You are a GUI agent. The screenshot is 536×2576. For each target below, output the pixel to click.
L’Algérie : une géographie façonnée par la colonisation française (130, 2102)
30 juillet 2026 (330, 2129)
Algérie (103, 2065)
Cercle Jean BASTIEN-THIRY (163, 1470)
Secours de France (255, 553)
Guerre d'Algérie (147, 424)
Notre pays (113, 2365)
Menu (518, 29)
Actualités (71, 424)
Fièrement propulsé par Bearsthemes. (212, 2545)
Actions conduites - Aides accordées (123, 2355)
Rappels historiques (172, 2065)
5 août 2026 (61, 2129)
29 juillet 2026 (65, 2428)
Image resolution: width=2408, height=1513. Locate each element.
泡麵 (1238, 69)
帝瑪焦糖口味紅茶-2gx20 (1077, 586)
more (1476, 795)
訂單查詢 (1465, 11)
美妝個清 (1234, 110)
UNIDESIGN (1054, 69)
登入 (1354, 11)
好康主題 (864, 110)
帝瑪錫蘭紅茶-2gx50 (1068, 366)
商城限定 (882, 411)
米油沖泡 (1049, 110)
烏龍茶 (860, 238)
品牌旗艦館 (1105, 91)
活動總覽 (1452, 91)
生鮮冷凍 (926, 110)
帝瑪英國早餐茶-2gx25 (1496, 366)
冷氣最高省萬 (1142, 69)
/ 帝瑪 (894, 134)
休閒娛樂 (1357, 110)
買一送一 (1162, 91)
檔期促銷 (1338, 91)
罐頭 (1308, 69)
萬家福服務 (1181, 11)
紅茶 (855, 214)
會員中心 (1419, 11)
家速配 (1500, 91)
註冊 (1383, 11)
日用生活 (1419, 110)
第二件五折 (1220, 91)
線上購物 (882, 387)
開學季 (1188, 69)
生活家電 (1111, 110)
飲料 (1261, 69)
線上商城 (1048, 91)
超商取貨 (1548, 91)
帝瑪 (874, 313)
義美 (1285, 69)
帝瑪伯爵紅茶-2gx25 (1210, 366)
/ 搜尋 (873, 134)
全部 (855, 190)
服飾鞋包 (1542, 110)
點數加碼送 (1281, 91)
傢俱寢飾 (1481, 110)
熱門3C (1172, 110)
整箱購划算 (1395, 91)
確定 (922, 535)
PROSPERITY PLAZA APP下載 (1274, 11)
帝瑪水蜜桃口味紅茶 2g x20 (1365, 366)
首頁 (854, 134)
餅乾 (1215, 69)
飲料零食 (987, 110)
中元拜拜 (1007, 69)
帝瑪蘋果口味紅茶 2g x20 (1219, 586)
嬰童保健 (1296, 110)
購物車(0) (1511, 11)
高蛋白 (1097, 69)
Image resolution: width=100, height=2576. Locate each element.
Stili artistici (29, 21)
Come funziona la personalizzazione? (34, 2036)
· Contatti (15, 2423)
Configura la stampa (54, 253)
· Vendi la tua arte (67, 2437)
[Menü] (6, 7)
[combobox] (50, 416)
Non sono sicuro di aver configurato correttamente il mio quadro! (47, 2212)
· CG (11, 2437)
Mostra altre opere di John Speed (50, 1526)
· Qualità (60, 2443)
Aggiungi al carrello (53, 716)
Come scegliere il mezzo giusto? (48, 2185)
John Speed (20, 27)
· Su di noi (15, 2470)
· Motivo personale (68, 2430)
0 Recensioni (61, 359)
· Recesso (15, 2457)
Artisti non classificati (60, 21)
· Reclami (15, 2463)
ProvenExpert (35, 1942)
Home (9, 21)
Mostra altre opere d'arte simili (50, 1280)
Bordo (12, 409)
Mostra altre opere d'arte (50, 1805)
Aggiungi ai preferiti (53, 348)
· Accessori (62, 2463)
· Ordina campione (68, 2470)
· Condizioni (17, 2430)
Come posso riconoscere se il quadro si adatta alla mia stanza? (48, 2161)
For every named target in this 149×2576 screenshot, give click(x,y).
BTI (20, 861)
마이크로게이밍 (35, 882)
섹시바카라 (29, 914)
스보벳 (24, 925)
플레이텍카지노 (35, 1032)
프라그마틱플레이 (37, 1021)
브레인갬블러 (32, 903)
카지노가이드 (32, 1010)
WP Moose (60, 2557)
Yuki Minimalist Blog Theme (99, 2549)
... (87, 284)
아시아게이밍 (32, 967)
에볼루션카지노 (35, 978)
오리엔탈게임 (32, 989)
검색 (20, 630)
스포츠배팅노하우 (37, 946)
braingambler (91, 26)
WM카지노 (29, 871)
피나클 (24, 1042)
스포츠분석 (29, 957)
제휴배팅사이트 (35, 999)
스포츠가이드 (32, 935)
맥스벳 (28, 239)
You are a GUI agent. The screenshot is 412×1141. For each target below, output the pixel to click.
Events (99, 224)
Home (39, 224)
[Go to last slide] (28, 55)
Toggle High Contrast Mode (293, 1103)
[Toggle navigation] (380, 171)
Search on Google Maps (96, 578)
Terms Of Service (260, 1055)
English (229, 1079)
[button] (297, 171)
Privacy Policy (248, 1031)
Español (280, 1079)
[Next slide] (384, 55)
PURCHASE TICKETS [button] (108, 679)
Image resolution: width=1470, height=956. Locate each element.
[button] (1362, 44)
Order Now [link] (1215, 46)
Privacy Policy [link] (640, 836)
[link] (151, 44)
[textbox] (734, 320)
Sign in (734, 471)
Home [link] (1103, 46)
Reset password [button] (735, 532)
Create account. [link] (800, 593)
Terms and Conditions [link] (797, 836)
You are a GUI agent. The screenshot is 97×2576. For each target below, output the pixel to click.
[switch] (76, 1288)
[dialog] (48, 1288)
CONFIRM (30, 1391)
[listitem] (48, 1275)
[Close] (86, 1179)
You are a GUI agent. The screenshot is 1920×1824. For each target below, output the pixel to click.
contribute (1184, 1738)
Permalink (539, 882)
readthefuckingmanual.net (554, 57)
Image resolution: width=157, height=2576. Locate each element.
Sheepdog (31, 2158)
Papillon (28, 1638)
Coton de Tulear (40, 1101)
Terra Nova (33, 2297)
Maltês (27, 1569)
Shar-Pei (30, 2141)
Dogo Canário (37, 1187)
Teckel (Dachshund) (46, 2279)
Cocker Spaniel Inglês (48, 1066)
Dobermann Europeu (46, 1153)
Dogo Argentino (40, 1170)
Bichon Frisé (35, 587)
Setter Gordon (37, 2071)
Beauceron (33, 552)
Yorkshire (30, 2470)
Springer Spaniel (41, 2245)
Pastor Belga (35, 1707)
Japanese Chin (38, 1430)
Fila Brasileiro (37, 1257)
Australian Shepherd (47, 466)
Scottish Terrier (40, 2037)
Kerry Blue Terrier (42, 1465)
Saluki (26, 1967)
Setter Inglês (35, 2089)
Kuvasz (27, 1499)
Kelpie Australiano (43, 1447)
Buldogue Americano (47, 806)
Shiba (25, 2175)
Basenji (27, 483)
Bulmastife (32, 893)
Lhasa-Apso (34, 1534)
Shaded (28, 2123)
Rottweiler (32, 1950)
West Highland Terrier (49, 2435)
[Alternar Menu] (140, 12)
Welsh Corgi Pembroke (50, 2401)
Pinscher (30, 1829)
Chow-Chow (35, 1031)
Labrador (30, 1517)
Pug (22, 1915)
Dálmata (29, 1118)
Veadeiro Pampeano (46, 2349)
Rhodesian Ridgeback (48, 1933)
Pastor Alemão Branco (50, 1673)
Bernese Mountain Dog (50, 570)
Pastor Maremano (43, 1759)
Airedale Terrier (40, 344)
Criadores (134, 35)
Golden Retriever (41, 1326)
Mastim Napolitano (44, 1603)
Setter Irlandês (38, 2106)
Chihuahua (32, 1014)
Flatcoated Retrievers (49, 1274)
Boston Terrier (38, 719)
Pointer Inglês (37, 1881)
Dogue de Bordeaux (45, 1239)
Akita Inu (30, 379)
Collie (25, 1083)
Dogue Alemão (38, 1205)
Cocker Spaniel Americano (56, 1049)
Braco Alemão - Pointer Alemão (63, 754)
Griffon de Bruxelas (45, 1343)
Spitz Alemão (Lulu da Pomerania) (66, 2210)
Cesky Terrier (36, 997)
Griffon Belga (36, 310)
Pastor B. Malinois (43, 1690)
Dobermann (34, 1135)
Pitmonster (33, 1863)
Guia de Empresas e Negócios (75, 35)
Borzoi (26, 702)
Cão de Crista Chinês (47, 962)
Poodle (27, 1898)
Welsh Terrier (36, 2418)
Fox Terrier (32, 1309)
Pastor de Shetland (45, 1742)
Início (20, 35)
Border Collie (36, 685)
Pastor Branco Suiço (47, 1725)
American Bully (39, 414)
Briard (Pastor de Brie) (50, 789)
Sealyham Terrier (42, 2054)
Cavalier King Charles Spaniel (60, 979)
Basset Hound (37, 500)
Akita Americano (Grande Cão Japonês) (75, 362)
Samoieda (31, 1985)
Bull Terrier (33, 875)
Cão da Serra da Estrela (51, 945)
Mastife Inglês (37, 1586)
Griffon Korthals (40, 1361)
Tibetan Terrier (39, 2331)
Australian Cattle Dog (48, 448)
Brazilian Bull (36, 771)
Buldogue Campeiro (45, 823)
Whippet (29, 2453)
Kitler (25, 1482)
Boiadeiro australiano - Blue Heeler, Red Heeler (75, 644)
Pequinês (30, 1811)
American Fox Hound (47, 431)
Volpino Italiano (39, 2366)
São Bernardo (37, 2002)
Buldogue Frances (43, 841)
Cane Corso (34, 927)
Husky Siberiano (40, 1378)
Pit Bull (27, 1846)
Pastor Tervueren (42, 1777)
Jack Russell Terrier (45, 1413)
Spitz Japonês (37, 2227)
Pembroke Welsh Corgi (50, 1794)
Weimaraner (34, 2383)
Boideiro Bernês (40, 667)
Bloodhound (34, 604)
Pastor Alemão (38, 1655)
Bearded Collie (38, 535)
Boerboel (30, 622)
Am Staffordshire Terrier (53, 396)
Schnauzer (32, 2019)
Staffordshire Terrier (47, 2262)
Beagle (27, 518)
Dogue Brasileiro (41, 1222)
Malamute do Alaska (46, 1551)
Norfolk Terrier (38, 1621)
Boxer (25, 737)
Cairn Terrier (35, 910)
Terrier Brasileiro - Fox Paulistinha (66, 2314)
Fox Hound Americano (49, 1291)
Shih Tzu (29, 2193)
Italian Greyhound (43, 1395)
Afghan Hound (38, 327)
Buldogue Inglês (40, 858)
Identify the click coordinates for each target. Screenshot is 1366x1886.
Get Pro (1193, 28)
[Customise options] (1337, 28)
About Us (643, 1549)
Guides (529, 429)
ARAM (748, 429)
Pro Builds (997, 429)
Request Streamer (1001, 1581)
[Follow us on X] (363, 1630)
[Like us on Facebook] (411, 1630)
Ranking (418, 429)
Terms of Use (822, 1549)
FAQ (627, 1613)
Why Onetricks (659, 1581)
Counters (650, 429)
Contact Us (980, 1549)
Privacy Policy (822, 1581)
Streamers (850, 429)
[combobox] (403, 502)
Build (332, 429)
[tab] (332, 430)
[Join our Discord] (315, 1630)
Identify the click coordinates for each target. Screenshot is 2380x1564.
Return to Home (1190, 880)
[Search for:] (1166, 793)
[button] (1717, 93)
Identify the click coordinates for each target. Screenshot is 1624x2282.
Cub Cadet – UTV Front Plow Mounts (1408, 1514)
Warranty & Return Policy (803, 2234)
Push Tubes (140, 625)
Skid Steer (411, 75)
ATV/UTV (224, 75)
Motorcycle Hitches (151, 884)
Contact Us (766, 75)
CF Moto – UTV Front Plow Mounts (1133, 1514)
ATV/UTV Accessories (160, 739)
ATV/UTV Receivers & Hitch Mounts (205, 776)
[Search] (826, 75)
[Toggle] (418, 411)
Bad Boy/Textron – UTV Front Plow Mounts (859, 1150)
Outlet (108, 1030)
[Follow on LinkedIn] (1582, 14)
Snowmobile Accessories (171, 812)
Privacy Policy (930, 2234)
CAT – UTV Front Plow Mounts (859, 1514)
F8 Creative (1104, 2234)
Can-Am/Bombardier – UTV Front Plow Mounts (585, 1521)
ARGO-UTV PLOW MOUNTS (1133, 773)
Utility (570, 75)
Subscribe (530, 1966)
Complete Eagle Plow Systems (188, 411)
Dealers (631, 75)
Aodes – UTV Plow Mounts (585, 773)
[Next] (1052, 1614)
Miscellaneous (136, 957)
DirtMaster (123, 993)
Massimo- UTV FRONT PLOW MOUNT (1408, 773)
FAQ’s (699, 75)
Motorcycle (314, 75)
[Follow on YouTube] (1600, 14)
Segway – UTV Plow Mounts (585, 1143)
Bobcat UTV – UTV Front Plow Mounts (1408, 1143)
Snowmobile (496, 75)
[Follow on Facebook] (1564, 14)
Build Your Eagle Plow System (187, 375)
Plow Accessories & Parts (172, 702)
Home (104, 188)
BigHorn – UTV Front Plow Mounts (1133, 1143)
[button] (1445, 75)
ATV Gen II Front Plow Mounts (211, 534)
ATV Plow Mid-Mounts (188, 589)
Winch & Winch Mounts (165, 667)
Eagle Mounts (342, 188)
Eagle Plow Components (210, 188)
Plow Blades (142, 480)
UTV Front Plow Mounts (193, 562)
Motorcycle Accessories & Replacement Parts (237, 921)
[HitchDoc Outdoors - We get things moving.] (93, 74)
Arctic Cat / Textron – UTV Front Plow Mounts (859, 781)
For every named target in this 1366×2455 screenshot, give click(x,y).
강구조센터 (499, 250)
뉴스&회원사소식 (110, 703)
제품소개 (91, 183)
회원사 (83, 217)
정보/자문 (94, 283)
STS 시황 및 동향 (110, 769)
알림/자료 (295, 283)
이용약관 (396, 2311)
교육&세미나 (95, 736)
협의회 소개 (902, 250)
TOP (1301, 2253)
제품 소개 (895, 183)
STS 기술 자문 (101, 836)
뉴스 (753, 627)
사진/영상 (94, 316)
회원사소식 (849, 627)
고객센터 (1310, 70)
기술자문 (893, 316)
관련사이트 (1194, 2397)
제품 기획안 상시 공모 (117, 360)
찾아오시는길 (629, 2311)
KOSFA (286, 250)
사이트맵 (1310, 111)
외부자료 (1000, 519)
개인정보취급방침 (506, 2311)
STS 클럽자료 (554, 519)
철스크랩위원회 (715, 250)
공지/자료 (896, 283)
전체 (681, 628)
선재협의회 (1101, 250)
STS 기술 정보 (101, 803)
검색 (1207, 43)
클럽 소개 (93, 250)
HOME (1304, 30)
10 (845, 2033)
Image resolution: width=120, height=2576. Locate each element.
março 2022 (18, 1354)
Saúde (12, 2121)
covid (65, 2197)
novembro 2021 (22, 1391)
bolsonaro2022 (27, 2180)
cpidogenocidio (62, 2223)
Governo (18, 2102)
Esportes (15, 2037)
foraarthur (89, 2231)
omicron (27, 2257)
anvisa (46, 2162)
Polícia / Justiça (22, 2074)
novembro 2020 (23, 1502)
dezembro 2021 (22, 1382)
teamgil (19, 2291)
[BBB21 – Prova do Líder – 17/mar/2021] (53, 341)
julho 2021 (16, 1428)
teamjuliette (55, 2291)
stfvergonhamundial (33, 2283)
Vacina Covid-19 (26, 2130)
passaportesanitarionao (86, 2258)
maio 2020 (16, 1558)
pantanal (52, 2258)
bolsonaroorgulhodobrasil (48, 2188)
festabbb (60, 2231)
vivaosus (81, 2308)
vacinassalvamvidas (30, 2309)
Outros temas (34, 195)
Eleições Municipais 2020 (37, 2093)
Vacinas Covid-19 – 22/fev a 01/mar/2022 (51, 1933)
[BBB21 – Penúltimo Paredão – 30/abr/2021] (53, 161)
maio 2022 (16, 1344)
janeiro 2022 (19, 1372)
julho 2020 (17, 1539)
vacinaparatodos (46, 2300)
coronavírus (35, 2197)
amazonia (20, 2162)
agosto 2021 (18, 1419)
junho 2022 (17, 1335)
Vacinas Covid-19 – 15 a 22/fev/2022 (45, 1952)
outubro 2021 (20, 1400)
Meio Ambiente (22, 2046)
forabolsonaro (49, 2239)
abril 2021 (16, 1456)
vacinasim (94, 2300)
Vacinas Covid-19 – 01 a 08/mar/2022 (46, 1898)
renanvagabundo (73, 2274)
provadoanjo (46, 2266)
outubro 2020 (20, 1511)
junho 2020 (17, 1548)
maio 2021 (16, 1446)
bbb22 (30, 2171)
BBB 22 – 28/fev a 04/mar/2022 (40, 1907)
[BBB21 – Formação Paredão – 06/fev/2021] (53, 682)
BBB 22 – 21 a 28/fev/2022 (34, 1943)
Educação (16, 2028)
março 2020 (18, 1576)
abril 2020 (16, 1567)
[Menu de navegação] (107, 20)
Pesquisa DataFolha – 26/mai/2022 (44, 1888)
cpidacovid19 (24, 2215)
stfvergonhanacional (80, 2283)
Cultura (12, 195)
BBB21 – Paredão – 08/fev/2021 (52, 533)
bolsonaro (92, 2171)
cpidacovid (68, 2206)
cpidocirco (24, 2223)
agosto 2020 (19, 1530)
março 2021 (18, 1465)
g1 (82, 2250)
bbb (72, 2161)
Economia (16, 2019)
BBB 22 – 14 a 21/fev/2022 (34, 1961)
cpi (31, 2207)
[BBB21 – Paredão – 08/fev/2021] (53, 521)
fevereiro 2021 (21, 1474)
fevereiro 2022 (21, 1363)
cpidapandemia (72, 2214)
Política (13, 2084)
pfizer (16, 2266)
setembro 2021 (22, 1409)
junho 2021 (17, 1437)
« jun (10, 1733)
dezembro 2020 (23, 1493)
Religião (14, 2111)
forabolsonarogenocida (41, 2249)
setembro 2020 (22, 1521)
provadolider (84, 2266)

----

▸ **Work required**: Where does the string "agent" occur in the material? Copy every line where it does.

▸ **Written response**:
You are a GUI agent. The screenshot is 536×2576. For each target below, output the pixel to click.
You are a GUI agent. The screenshot is 412×1141. For each target below, output the pixel to click.
You are a GUI agent. The screenshot is 97×2576. For each target below, output the pixel to click.
You are a GUI agent. The screenshot is 1920×1824. For each target below, output the pixel to click.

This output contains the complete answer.